Va bene quel che s’ha da fare a 50 anni, 20, 10, 5, 1 anno, stagione, mese, settimana, giorno, ora.
Non arriviamo a comprenderne la complessità se non pensiamo che tutte queste tappe possono convivere come problematica ed essere processate dinamicamente nella stessa testa tutti i santi giorni per verifica di continuità e coerenza.
Ad un certo punto poi ci sono anche i passaggi generazionali programmabili per tempo od improvvisi da attacco di cuore.
Ma che cavolo deve fare un (Vero) imprenditore, il rivoluzionario? Magari fossero tutti come Fidenato!! Ma un Fidenato non fa primavera. Non mi stupirei se anche lui ad un certo punto la smettesse di fare come Don Chisciotte. (la mia stima comunque non cambierebbe)
Coinvolgere gli imprenditori o per lo meno non spaventarli è la chiave per un cambio di passo nella cooperazione sociale. La avventura indipendentista catalana frana ahimè proprio su questo punto. Manca la divulgazione del contenuto che serve a dare continuità dinamica alle condizioni ambientali durante il processo di passaggio verso la repubblica. Sti poveri imprenditori dovrebbero fare una salto nel buio per la bella faccia di A.Mas o dei barbudos di E.R.?
In fondo I politici son tutti statalisti o microstatalisti dalle belle speranze e quindi è normale che non sappiano spiegare al motore imprenditoriale la loro Catalunya. Fuori hanno gioco fin troppo facile nello spaventare l’imprenditore. Tipo: Non compreremo più i tuoi prodotti! Tu vivi del nostro mercato! Fallirai miseramente e tutti i tuoi sacrifici andranno in fumo! Sarai per noi extracomunitario! Pensaci, buuuuh! E tu che pensavi di lasciare l’impresa ai tuoi figli… che peccato!

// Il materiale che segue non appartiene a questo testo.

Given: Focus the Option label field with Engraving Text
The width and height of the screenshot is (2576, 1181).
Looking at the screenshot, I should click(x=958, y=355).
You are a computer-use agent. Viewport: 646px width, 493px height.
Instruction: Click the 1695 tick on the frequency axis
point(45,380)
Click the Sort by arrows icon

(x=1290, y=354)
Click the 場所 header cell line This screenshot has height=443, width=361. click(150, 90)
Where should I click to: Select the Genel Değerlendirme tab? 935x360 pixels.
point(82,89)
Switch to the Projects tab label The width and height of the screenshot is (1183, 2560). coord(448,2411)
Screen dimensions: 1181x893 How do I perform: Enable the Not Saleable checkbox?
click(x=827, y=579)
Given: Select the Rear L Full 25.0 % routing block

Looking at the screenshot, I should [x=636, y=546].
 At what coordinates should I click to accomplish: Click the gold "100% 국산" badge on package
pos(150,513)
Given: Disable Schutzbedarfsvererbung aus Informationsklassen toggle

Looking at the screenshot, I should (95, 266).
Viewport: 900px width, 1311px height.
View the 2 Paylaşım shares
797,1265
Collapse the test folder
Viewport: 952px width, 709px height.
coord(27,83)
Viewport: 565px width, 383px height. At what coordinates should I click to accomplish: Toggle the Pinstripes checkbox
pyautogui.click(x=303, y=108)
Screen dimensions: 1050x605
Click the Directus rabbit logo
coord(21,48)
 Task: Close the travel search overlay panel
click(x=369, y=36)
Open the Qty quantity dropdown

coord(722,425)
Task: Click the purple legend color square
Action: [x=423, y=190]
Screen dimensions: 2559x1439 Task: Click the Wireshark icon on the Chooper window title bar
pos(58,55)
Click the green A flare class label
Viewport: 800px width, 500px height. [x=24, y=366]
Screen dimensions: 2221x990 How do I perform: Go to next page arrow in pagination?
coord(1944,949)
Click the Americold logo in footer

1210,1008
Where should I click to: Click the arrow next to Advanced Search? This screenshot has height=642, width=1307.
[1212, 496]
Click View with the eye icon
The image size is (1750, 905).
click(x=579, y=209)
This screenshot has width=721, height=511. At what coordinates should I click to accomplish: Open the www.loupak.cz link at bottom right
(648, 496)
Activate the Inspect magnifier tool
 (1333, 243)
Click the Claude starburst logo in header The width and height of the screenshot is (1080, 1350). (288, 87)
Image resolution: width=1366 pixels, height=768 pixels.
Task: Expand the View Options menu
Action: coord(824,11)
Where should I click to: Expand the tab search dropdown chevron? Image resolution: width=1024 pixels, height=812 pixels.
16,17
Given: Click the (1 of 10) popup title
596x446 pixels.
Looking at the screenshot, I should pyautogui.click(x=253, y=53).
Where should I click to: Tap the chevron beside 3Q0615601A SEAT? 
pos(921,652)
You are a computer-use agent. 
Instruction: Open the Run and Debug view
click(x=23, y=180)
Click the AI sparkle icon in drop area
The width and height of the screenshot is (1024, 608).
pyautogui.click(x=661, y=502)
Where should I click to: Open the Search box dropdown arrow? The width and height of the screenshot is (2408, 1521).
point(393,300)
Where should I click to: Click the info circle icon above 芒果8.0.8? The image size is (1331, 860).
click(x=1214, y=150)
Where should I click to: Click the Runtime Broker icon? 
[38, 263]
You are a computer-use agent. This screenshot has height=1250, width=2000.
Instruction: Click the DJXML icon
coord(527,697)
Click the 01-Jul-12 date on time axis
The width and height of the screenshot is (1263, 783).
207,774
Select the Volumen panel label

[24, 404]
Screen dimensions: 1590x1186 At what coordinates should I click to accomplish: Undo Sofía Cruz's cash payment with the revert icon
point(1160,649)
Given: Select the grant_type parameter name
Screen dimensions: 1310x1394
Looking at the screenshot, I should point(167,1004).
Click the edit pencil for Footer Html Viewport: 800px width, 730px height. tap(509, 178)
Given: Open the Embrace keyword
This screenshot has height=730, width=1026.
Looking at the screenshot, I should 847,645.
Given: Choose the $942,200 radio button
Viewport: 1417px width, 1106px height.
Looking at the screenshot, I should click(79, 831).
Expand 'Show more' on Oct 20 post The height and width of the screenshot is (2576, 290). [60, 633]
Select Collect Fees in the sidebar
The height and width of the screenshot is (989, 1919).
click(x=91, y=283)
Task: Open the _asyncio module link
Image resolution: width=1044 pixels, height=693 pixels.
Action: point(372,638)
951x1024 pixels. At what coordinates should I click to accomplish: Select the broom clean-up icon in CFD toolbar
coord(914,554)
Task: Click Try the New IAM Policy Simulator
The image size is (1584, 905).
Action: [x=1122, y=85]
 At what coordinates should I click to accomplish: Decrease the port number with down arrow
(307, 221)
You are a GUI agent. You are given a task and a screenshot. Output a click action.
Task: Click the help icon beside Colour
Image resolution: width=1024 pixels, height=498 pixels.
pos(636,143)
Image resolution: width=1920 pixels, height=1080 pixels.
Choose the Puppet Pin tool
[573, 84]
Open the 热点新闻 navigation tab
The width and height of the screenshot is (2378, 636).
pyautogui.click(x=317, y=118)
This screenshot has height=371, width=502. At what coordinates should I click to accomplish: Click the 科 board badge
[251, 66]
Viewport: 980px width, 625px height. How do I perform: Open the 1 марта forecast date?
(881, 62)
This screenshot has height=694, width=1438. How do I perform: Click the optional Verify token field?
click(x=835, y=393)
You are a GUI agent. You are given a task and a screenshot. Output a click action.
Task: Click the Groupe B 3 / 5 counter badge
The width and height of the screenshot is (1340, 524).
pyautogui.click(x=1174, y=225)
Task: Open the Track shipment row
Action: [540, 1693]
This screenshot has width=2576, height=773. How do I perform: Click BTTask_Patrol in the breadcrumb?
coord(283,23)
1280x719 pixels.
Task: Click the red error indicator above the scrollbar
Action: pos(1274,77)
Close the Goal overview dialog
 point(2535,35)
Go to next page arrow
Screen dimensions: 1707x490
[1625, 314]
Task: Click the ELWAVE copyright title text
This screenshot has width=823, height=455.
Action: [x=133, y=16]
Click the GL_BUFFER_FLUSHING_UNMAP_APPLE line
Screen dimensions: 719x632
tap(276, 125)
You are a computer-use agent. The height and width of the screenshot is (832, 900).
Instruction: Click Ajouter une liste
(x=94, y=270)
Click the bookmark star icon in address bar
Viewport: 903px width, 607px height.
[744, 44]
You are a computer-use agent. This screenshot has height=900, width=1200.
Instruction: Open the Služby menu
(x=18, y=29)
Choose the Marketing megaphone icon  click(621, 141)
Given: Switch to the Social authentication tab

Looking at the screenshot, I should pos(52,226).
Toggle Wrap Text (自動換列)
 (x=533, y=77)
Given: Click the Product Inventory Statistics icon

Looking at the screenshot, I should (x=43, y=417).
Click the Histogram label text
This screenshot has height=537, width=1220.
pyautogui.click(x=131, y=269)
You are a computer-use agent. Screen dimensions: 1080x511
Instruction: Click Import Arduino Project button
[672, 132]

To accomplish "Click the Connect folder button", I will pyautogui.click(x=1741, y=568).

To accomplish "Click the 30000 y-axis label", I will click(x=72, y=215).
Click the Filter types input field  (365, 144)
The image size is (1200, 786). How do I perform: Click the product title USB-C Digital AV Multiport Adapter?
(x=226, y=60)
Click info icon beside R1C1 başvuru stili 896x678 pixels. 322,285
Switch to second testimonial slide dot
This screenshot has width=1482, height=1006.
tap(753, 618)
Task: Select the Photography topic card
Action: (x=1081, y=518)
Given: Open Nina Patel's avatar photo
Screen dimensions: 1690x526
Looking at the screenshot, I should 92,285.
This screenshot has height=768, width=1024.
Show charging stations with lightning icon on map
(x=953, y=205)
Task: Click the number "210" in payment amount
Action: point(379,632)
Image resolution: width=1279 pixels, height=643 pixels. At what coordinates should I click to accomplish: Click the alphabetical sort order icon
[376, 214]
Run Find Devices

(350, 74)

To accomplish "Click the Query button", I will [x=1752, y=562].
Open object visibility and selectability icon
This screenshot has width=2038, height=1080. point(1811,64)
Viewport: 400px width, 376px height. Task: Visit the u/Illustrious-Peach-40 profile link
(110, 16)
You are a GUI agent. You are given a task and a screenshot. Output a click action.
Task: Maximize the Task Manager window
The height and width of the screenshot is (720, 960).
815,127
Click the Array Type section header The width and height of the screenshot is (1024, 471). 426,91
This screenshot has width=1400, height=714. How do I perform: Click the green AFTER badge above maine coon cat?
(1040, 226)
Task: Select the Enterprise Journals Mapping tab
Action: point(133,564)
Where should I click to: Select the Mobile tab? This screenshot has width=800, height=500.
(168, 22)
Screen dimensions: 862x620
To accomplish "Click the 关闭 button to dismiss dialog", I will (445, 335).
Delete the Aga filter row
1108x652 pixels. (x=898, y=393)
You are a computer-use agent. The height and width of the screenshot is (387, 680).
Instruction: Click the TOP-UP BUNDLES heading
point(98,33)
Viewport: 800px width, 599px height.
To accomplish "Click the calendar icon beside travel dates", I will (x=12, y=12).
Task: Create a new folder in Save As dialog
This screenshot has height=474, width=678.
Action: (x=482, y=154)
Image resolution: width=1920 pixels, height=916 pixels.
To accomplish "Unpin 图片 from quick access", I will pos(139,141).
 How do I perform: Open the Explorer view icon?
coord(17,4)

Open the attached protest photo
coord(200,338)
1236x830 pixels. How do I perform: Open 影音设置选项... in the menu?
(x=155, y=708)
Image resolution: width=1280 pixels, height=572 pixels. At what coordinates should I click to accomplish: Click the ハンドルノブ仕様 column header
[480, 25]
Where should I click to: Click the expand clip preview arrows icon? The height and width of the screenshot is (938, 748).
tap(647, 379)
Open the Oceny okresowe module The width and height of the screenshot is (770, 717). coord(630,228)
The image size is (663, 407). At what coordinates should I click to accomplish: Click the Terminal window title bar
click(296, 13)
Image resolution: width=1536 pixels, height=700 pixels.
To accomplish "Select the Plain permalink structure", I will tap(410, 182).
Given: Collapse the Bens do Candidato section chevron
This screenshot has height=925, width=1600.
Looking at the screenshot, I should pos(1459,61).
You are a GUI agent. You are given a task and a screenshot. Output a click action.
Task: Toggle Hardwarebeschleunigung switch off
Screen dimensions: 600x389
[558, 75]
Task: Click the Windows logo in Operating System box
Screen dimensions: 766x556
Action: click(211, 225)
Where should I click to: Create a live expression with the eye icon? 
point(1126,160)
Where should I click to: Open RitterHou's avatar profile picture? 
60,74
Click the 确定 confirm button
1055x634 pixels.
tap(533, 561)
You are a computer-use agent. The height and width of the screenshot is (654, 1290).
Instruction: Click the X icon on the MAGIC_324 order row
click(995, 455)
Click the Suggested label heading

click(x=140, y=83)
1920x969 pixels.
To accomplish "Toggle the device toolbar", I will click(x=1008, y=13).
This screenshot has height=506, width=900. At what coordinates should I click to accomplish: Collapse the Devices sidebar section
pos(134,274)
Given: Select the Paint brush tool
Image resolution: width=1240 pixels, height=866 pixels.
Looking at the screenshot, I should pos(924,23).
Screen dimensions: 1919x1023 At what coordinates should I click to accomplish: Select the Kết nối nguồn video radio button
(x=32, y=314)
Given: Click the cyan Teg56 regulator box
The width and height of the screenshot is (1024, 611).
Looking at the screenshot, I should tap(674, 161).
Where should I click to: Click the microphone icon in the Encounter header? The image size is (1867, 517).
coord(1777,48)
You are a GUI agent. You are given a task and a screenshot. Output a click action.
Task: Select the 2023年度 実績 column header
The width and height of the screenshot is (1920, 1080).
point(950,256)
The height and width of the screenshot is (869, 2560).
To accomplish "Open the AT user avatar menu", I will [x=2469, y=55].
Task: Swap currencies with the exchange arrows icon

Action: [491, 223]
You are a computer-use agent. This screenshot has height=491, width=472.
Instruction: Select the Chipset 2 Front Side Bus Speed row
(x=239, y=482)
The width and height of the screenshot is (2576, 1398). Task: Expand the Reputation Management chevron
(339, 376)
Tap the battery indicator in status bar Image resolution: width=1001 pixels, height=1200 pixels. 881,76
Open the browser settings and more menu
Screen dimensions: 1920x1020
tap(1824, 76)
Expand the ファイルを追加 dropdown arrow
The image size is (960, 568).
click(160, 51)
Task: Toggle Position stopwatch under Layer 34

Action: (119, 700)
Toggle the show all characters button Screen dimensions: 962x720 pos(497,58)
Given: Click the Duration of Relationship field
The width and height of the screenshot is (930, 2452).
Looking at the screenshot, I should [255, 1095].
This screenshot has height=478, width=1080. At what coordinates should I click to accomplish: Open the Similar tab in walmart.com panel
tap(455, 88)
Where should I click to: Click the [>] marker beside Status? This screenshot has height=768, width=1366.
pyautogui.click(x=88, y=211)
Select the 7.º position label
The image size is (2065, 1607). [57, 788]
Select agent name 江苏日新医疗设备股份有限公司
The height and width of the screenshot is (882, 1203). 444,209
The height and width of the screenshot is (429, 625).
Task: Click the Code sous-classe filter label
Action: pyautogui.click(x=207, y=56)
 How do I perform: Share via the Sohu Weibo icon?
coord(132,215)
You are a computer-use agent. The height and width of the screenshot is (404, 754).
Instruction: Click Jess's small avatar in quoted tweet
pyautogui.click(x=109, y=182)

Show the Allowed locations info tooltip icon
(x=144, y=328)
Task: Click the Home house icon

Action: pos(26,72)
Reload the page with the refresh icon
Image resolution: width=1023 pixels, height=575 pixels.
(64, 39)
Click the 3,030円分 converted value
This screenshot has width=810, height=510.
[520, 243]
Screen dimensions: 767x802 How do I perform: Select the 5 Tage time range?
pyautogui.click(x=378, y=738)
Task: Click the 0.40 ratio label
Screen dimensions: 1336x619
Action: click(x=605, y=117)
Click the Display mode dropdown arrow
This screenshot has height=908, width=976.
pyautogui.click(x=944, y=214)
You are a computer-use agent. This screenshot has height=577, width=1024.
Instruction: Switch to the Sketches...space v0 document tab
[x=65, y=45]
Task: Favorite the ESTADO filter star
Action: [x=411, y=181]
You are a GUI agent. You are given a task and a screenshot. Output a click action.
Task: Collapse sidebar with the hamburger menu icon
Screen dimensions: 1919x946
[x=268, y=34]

Quindi gli imprenditori non capiscono mediamente perché sono immersi in condizioni già pessime e prossime al limite. Prossime fino al punto di percepire pienamente la precarietà della loro sostenibilità in presenza di moti di natura non conosciuta o stimabile a priori. Una incertezza aggiunta che potrebbe esser loro fatale viene percepita distintamente e chiaramente. Non potrebbero far conto sui benefici della terra promessa se ci arrivassero morti. Un imprenditore vive di sacrifici e se è bravo dei propri successi. Non sono i sacrifici che fanno paura. Una impresa morta non serve a nessuno. Ognuno è più realista del Re con la propria impresa, anche se non ha capito chi lo sta realmente rovinando.
Nessuno va messo in croce. Chi più e chi meno di croci ne abbiamo tutti addosso.
Come far passare le cose sostanziali? Con tanto amore. Poi come viene viene.
L’importante è non spezzare mai (casalinga o industriale che sia) il loro calcolo economico, ma casomai sostenerli nell’autonomia d’algoritmo perché da soli rendano migliore la loro vita.
Fortunatamente o meno, tra non molto, l’implosione del sistema ci toglierà dal quotidiano alcune ambiguità anche involontarie.
Sono poche le persone che non sopportano il giogo e queste lottano tutti i giorni per conquistare la libertà.
E’ un’indole che non tutti hanno.
Indole di una piccola minoranza anche nei paesi occidentali. Figuriamoci altrove.
https://it.wikipedia.org/wiki/Esperimento_di_Asch
Credo nell’unicità dell’Occidente. L’individualismo è il carattere più notevole dell’Occidente in un mondo che tende al collettivismo. I popoli dell’Asia settentrionale pur intelligenti sono più conformisti rispetto ai popoli occidentali (in modo particolare quelli dell’Europa nord-orientale).
http://www.ncbi.nlm.nih.gov/pmc/articles/PMC2842692/
Con i cambiamenti demografici in corso è prevedibile che l’Occidente somigli sempre di più al resto del mondo, collettivista e autoritario.